I had just finished giving a presentation on asset protection strategies and recent developments in insolvency law at a national convention. I was packing up my presentation notes and answering a few questions for attendees, when a well respected asset planner approached me with a pen in one hand and a notepad in the other. He had taken down copious notes about various asset protection techniques that I had discussed.
He had been particularly curious about the possibility of using a family corporation or a trust as an estate planning tool. He explained that he was very interested in the subject because he had a wealthy client who had just been sued and he was concerned that the law suit could “wipe his client out.”
He clearly had missed the start of my presentation: I smiled and asked “When did you come into this presentation?” We both knew that was not his fault – I was one of several speakers offering presentations that morning and the organizers and I had underestimated how popular my topic would be.

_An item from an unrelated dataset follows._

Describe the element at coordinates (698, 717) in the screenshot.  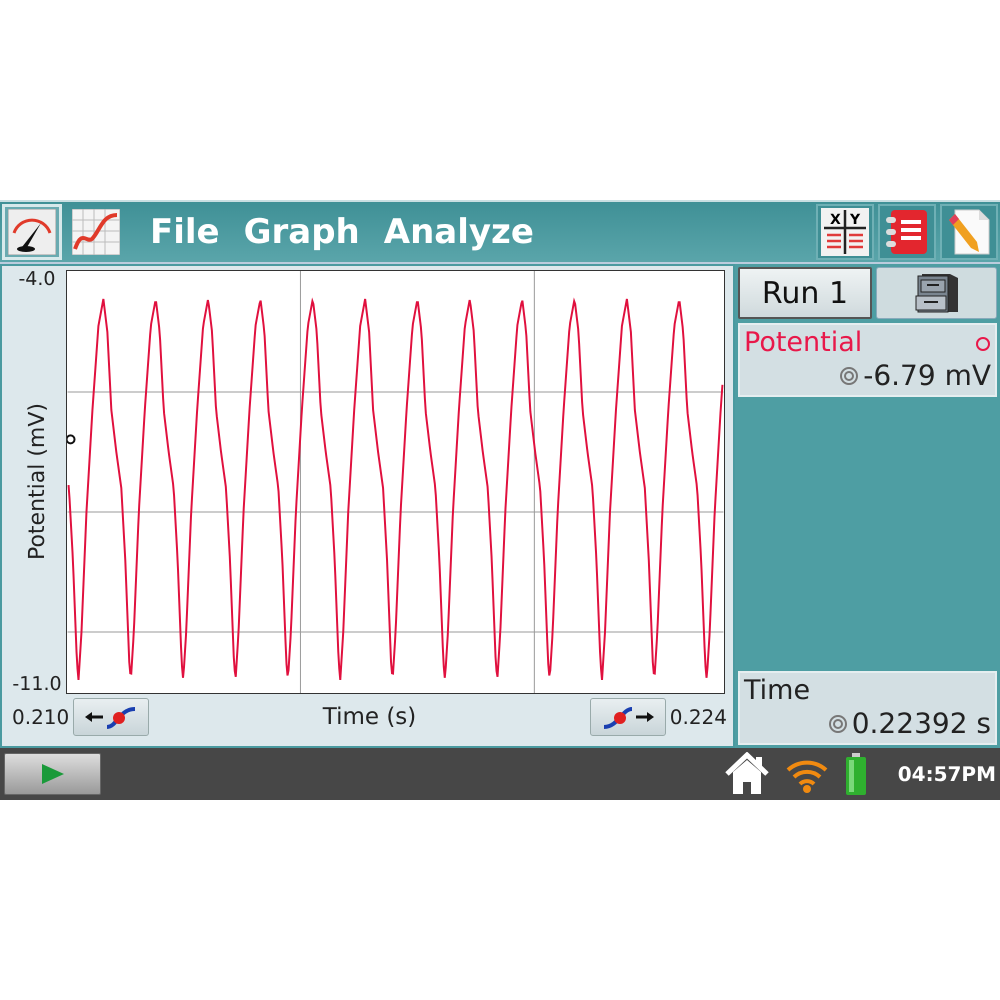
I see `axis-tick-label: 0.224` at that location.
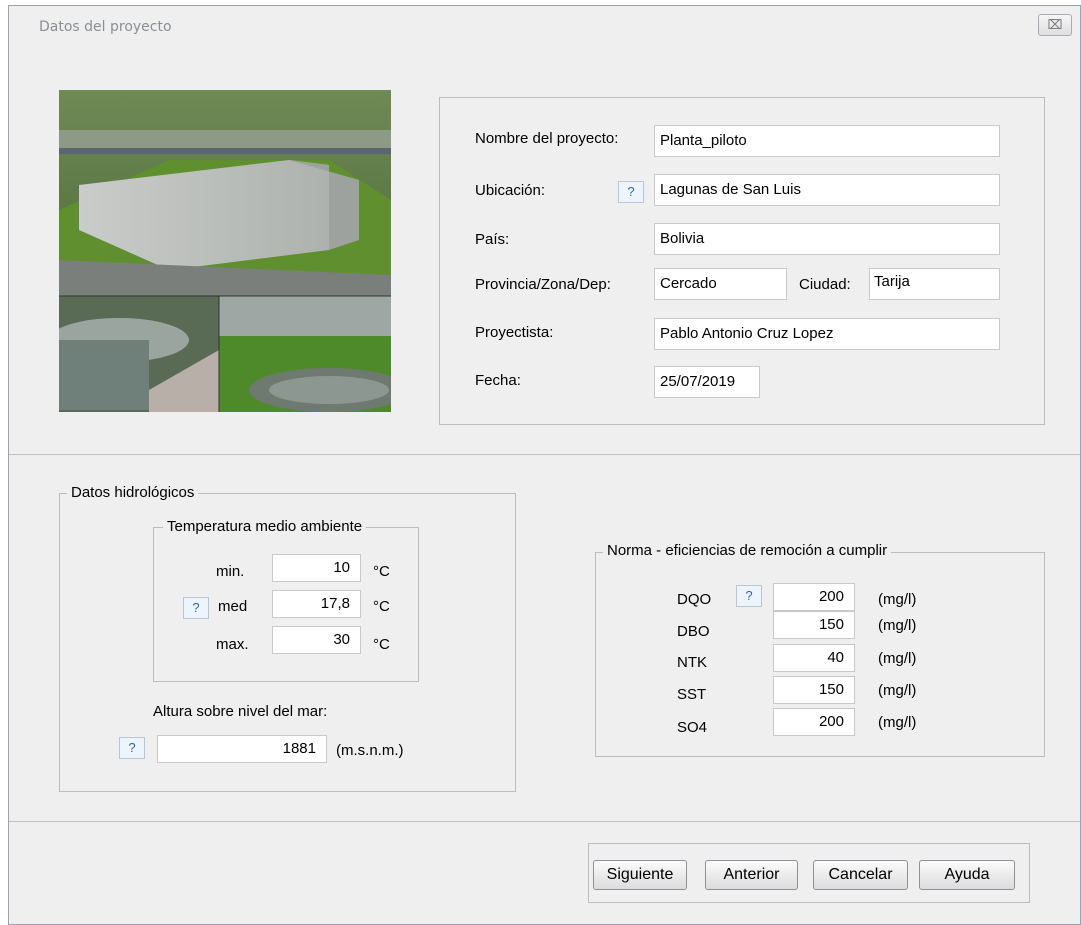 The width and height of the screenshot is (1081, 925). I want to click on province-field: Cercado, so click(720, 284).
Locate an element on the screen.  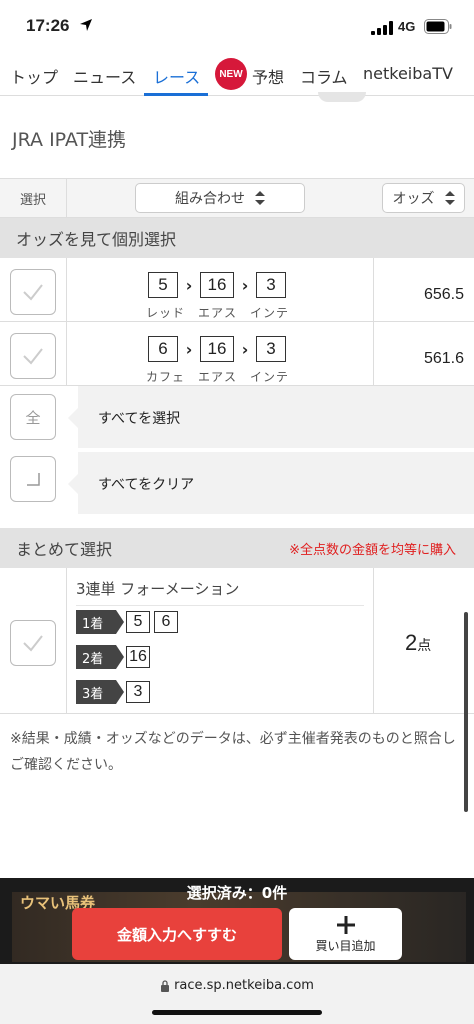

I then shared with him the slide that he missed. The one that reads:
“BY THE TIME YOU KNOW OF A GOOD REASON FOR
IT IS TOO LATE”
I then explained the problem to him: If a person transfers assets as part of valid estate planning or business planning, while they are solvent and without knowledge of a claim, that transfer can be protected (subject to certain limitations). But the same transfer of the same assets for the same consideration when a person is insolvent or knows about a claim against them will be avoidable as a fraudulent transfer.
Further, an attorney who assists in a fraudulent transfer may subject themself to liability for assisting in the transaction.
Which is why I always recommend asset protection planning BEFORE clients think it will help them.